Excerpts from a dataset:
┄┄┄┄┄┄┄┄┄┄┄┄┄┄┄┄┄┄┄┄

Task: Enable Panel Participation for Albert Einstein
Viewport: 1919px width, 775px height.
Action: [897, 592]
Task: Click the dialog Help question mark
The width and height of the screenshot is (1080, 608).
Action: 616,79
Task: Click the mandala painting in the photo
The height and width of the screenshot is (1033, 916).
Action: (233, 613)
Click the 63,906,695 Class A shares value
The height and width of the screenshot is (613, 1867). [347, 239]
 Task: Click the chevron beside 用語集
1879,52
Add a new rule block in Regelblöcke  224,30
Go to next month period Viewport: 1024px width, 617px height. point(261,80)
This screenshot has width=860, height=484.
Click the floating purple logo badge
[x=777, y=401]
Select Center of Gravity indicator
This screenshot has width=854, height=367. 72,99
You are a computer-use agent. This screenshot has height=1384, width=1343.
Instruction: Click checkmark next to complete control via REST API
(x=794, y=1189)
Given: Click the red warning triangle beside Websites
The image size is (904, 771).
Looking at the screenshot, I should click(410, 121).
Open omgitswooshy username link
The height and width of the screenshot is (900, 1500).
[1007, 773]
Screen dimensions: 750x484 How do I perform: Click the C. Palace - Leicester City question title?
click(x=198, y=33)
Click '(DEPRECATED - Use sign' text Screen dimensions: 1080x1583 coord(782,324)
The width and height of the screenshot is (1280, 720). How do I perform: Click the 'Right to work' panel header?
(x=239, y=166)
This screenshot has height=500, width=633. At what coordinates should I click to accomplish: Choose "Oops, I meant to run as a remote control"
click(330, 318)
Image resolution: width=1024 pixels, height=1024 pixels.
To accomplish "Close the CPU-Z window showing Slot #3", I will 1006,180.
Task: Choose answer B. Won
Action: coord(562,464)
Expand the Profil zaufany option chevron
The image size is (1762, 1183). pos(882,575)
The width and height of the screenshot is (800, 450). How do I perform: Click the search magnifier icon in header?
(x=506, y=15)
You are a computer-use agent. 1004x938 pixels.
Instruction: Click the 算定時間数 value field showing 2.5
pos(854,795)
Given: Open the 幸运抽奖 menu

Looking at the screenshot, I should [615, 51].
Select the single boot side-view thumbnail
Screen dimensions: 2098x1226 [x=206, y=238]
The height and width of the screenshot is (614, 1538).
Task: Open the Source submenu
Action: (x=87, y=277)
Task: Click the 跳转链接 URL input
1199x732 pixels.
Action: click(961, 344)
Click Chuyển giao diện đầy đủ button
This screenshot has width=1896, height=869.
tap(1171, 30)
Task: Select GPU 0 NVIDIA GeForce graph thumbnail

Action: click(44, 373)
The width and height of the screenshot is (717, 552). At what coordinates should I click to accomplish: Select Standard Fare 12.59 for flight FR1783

┄┄┄┄┄┄┄┄┄┄┄┄┄┄┄┄┄┄┄┄

• _Task directions_
Filter the records above and copy every line that contains the word "computer".

• _Exercise answer_
You are a computer-use agent. This screenshot has height=1384, width=1343.
You are a computer-use agent. 1004x938 pixels.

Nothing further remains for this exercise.